_EXTRAIT DU TEXTE:_
::::::::::

Nous connaissions l’imaginaire de cet écrivain martyre par  le nombre, la richesse et la force de ses précédents livres. Nous savions, l’ayant lu avec délectation, que Salman Rushdie  vit pour la littérature, point. Celle des autres (il dévore leurs livres).Et sa littérature à lui,  cette œuvre singulière, reconnaissable dès  l’incipit,  dominant les risques, la peur, surpassant la chance d’être vivant ;  cette œuvre à laquelle, jadis et naguère, il se donna une fois pour toute et qui gouverne sa vie. Familles, amours, amitiés : le travail  sur le texte dépasse tout ce à quoi il tient, qu’il respecte et parfois chérit.

::::::::::

_EXTRAITS DES LIGNES:_
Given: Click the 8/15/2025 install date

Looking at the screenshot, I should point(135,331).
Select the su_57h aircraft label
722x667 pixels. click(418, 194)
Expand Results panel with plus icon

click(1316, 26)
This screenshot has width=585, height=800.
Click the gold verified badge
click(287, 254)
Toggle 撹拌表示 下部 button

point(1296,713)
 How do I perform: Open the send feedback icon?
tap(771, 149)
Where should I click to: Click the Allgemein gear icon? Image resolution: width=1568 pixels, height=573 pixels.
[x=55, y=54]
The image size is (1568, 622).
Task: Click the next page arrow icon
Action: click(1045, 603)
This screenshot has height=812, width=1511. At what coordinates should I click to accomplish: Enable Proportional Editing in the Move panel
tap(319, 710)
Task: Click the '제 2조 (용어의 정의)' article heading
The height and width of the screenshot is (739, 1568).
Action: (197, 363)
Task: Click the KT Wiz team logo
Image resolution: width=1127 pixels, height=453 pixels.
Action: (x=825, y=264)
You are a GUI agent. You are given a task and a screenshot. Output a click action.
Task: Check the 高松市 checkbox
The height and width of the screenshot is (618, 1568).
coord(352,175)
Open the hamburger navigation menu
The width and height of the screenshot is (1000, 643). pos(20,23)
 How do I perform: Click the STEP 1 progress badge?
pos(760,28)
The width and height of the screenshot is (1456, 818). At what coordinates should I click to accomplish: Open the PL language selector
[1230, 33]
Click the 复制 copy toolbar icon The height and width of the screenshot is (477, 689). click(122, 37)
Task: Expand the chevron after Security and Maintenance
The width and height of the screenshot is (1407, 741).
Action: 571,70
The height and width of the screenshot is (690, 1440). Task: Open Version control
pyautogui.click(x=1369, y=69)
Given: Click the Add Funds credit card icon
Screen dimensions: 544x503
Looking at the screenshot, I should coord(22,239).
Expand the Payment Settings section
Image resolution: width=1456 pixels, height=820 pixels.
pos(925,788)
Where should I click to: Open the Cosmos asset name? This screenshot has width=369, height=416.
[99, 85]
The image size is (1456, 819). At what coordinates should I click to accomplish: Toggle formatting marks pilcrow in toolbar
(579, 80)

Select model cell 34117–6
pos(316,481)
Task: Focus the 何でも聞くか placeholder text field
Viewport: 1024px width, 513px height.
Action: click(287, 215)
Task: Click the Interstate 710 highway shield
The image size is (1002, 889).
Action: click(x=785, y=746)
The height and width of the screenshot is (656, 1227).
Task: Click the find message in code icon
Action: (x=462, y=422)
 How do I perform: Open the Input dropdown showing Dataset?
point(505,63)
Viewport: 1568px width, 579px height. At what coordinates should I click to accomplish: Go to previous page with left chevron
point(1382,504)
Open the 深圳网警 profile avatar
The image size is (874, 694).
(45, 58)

::::::::::

_CONSIGNE A:_ Recopiez fidèlement tout le passage de l'extrait sur Salman Rushdie qui va de « Nous connaissions l’imaginaire » jusqu'à « et parfois chérit. ».
_CONSIGNE B:_ Traduisez en anglais, s'il vous plaît, cette phrase de l'extrait sur Salman Rushdie : « Familles, amours, amitiés : le travail sur le texte dépasse tout ce à quoi il tient, qu'il respecte et parfois chérit. »

_RÉPONSE A:_
Nous connaissions l’imaginaire de cet écrivain martyre par  le nombre, la richesse et la force de ses précédents livres. Nous savions, l’ayant lu avec délectation, que Salman Rushdie  vit pour la littérature, point. Celle des autres (il dévore leurs livres).Et sa littérature à lui,  cette œuvre singulière, reconnaissable dès  l’incipit,  dominant les risques, la peur, surpassant la chance d’être vivant ;  cette œuvre à laquelle, jadis et naguère, il se donna une fois pour toute et qui gouverne sa vie. Familles, amours, amitiés : le travail  sur le texte dépasse tout ce à quoi il tient, qu’il respecte et parfois chérit.

_RÉPONSE B:_ Families, loves, friendships: the work on the text surpasses everything he holds dear, which he respects and sometimes cherishes.